At least 100 armed men have been killed after a cross-border attack against the African nation of Burundi from the Democratic Republic of Congo (DRC), a top military source says.
A Burundian general, speaking on condition of anonymity, said on Sunday that security forces have killed 105 rebels and captured four others out of a total of 121 who entered the province of Cibitoke north of the capital, Bujumbura, earlier in the week.
The general added that two Burundian soldiers were also killed in the clashes.
In addition, the general said army soldiers had “also seized a 60mm mortar, five rocket launchers, machine guns and more than 100 assault rifles.”
The Burundian army did not give any further immediate confirmation of the incident as it declines to comment officially on ongoing military operations.
Burundian officials and witnesses have said unidentified armed men came from the DRC’s eastern Kivu region – a resource-rich but chronically unstable area that is home to dozens of rebel groups – and crossed into Cibitoke Province during the night to December 31, 2014.

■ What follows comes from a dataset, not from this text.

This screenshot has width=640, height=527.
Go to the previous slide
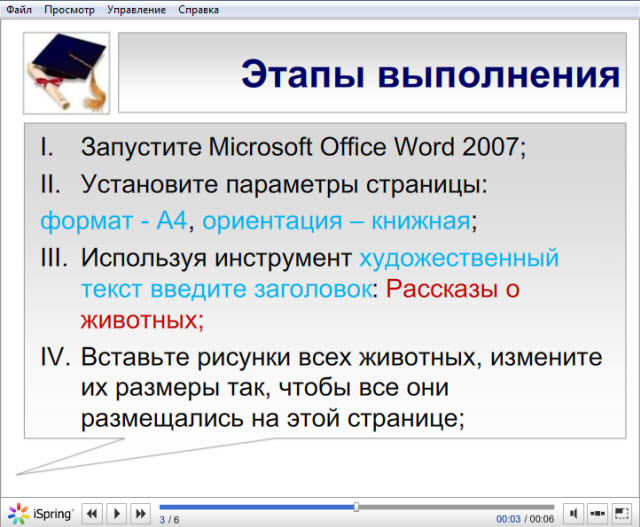[x=93, y=513]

Attacks on Burundi's border region in the past have been claimed by a splinter faction of the rebel movement the National Liberation Forces (FNL).
The main body of the FNL struck a peace deal with the Burundian government in 2009 and since then it has become a political party.
Burundi, a small nation in Africa's Great Lakes region, emerged in 2006 from a brutal 13-year civil war.
Burundian President Pierre Nkurunziza, who took office in 2005, is expected to run for president next June.